Einige Funktionen, die man schon von Windows XP kennt, haben ebenfalls Eingang in Windows Server 2003 gefunden. Dazu zählt etwa die Unterstützung für sichere WLANs ebenso wie die Internetverbindungs-Firewall. Letztere ist vor allem für kleine Netzwerke interessant, kann aber komplexere und leistungsfähigere Firewall-Lösungen nicht ersetzen. Last but not least gibt es auch bei den Gruppenrichtlinien und den Sicherheitsrichtlinien etliche zusätzliche Parameter, mit denen die Stellschrauben der Sicherheit noch fester zugedreht werden können.

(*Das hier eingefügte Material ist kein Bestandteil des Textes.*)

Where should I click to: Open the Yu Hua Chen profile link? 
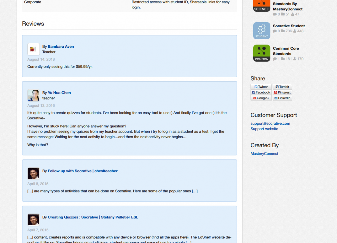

Die meiste Arbeit wurde aber unter der Oberfläche geleistet. Denn die typischen Angriffe der letzten Jahre waren vor allem Pufferüberläufe, bei denen zu lange Parameter an einen Dienst gesendet und von diesem nicht korrekt verarbeitet wurden - also schlicht Szenarien, bei denen Programmierfehler ausgenutzt wurden. Die Beseitigung solcher Schwachstellen in Verbindung mit der sichereren Konfiguration "out-of-the-box" werden helfen, die Zahl der entdeckten Sicherheitslücken bei Windows Server 2003 weiter zu reduzieren. Nichtsdestotrotz dürfte es nur eine Frage von Wochen sein, bis die ersten Sicherheitslecks im kommenden Serverbetriebssystem bekannt werden.